Claims proposed jobs program would levee $41 billion tax on the industry

NEW ORLEANS, La. – A new study details how dependent Louisiana is on the oil and gas industry, and warns that national politics targeting the industry could disrupt one of the state’s key economic drivers.

Dr. Loren Scott, a former LSU economics professor, says that every parish in Louisiana has workers who are employed in oil and gas extraction, pipeline and refining divisions of the industry, and that national policies could lead the industry to move elsewhere.

“This industry is very much under attack by this administration,” he said.

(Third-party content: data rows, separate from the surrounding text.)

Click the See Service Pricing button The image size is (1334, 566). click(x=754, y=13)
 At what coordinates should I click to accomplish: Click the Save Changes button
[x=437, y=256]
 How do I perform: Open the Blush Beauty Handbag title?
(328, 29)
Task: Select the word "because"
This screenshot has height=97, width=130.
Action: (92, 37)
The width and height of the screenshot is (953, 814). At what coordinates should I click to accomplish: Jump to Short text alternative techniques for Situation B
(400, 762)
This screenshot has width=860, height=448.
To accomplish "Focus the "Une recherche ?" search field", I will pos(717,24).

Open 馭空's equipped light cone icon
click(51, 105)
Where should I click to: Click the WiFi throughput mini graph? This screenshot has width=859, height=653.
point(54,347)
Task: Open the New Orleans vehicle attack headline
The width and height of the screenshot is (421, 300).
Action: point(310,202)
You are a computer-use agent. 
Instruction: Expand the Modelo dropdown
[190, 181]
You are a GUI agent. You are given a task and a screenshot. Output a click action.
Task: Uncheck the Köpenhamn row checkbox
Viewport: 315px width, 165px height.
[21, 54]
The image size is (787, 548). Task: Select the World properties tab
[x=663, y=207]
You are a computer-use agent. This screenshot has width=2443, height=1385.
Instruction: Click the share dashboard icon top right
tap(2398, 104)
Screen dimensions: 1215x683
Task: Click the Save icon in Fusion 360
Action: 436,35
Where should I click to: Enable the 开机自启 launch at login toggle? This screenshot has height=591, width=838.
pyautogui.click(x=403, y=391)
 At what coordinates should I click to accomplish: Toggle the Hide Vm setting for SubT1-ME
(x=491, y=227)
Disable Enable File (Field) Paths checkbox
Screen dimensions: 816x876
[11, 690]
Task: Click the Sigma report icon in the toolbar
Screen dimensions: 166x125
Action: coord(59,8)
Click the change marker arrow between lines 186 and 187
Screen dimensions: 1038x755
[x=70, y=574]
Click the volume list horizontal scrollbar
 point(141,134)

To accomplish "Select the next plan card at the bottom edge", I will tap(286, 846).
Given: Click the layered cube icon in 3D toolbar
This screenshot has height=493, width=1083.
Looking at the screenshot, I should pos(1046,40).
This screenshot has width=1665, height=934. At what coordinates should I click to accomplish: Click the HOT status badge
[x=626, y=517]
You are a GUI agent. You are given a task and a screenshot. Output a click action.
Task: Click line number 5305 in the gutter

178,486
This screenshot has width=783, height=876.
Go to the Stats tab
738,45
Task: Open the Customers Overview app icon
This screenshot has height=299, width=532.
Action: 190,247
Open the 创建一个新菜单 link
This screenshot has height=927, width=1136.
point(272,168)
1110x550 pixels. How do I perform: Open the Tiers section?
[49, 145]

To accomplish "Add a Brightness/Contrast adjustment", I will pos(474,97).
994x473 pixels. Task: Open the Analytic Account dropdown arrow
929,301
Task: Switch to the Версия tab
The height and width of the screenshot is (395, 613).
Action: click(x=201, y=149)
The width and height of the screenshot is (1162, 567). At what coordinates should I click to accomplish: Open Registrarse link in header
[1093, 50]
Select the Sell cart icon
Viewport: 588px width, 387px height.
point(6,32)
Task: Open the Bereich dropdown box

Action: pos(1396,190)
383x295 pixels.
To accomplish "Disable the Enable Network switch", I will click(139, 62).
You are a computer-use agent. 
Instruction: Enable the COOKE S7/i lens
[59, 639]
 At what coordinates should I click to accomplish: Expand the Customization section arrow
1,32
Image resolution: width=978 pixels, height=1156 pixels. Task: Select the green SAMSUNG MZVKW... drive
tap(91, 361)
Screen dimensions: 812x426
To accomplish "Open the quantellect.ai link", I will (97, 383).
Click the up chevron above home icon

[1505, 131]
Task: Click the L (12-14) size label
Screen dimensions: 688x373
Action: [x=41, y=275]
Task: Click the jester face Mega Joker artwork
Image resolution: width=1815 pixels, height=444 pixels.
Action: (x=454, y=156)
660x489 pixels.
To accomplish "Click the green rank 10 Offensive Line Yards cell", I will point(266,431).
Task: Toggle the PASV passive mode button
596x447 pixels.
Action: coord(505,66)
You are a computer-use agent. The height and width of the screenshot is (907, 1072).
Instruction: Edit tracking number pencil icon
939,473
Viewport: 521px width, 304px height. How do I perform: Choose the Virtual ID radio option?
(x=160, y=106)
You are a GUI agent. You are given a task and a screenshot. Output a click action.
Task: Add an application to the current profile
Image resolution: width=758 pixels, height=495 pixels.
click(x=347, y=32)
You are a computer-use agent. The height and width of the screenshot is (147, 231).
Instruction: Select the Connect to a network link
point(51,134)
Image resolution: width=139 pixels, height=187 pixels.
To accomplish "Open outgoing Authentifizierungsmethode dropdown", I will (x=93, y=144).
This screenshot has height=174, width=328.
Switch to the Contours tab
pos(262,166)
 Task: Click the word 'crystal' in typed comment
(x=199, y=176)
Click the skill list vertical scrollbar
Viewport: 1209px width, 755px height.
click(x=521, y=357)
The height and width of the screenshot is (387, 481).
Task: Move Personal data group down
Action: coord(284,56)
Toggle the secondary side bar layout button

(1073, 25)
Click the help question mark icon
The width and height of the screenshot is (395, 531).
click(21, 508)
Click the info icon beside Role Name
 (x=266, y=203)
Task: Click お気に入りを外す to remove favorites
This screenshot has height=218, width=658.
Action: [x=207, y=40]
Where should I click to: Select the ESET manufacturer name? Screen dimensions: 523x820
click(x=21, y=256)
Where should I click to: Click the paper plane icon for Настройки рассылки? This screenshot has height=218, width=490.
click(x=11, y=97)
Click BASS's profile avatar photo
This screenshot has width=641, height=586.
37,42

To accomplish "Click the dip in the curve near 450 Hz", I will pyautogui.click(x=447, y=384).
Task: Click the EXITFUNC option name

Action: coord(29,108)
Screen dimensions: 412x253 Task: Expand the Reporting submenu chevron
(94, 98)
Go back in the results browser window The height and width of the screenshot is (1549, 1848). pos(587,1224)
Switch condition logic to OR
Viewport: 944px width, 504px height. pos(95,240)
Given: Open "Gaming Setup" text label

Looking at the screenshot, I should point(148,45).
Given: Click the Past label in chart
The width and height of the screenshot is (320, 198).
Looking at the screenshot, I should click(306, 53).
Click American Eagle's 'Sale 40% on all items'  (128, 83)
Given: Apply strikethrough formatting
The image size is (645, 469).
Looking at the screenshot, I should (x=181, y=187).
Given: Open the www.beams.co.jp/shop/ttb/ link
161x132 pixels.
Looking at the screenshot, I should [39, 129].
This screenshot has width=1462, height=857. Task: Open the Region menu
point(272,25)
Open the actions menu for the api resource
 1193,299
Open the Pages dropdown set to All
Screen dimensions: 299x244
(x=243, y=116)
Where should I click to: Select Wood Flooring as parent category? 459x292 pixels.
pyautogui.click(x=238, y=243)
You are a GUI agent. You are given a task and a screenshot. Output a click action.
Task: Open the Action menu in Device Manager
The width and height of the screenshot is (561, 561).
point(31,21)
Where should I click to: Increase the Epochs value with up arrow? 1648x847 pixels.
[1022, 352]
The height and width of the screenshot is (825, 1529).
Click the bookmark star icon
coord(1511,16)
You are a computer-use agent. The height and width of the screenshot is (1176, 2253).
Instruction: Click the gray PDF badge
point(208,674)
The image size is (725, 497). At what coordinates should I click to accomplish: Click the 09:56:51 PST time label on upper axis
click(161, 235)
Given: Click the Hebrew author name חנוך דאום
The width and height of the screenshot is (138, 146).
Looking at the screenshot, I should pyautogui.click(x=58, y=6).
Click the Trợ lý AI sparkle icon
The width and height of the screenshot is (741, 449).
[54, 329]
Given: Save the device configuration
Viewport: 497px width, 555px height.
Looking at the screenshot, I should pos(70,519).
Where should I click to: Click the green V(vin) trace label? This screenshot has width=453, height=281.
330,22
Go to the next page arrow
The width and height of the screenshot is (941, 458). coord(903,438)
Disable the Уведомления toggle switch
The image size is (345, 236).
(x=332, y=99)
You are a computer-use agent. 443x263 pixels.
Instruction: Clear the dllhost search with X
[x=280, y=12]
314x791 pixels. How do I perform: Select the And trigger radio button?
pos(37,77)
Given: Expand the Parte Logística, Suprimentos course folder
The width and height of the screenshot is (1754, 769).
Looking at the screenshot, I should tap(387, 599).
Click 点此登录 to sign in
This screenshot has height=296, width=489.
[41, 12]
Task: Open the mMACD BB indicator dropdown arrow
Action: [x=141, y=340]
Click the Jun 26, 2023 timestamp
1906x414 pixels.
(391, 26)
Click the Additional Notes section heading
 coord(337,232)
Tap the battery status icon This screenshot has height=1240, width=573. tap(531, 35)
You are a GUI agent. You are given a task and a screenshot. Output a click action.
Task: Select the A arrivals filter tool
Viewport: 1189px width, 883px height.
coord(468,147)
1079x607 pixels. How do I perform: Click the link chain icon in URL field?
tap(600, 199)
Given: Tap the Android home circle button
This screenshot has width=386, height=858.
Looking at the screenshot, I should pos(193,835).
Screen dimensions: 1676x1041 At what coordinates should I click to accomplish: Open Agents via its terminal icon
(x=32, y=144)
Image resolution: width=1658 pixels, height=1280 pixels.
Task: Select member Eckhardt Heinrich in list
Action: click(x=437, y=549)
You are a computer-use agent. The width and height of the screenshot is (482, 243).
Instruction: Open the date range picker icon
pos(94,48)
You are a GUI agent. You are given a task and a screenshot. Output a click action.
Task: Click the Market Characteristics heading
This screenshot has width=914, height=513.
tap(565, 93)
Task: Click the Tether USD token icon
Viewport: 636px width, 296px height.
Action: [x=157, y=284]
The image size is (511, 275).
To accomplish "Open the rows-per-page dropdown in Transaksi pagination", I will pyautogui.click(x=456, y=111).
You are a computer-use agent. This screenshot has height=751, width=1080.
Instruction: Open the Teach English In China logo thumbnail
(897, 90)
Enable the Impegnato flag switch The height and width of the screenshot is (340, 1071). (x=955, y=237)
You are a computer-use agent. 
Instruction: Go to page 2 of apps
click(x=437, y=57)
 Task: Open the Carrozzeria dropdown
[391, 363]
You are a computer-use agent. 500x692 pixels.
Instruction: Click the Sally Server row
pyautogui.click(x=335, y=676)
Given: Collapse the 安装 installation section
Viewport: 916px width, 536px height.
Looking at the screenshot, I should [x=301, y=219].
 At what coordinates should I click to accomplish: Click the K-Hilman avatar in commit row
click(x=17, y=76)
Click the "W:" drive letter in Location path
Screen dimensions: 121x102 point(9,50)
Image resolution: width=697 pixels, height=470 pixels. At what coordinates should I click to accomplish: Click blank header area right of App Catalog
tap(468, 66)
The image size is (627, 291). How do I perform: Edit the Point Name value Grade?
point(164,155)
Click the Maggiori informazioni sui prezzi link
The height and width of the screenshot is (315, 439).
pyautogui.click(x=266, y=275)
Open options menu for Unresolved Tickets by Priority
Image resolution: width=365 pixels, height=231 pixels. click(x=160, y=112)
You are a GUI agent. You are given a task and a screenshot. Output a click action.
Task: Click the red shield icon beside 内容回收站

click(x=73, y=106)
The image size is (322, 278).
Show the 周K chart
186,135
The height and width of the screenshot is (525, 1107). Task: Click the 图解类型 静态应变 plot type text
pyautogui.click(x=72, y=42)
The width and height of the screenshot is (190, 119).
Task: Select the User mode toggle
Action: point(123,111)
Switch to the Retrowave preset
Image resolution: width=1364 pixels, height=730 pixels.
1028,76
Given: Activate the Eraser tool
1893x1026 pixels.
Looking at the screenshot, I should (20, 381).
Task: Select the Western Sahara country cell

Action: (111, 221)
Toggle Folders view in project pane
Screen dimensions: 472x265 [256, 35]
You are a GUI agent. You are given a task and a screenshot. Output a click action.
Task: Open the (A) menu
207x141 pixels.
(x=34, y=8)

He added that the Obama administration’s proposed American Jobs Act would have meant a “$41 billion tax on the industry.”

Dr. Robert Bradley, founder and CEO of the Institute for Energy Research, agrees with Scott.

“Under Obama, there is an anti-oil and gas mentality that has taken away the trust factor that prudent regulation is what is being proposed and implemented.”

Including the Outer Continental Shelf, Louisiana is a top producer of oil in the U.S. and is second behind Texas in refining.

Louisiana is also the third largest producer of natural gas, behind Texas and Wyoming.

The oil and gas industry in Louisiana generated more than $16.1 billion in household earnings, supported $77.3 billion in sales by Louisiana firms and provided 310,217 jobs in 2009.

“It is a very critical industry to our state,” Scott said Monday at the Press Club of Baton Rouge, where he released results of his study, commissioned by Louisiana Mid-Continent Oil and Gas Association.

The study used figures compiled prior to the Mancondo well disaster in the Gulf of Mexico that led to the Obama administration’s drilling moratorium.

Although the moratorium was lifted in October 2010, only 20 deepwater rigs are operating in the Gulf, representing roughly 60 percent of the number of rigs working at the time of the Mancondo incident.

According to Scott, Louisiana has diversified itself since the 1980s when 50 percent of the state budget depended on the oil and gas industry, so the moratorium and subsequent aftermath did not cripple state finances.

Oil and gas revenues now make up about 15 percent of the state’s budget, and, in 2010, the extraction, refining and pipeline industries contributed nearly $1.4 billion in state taxes and fees.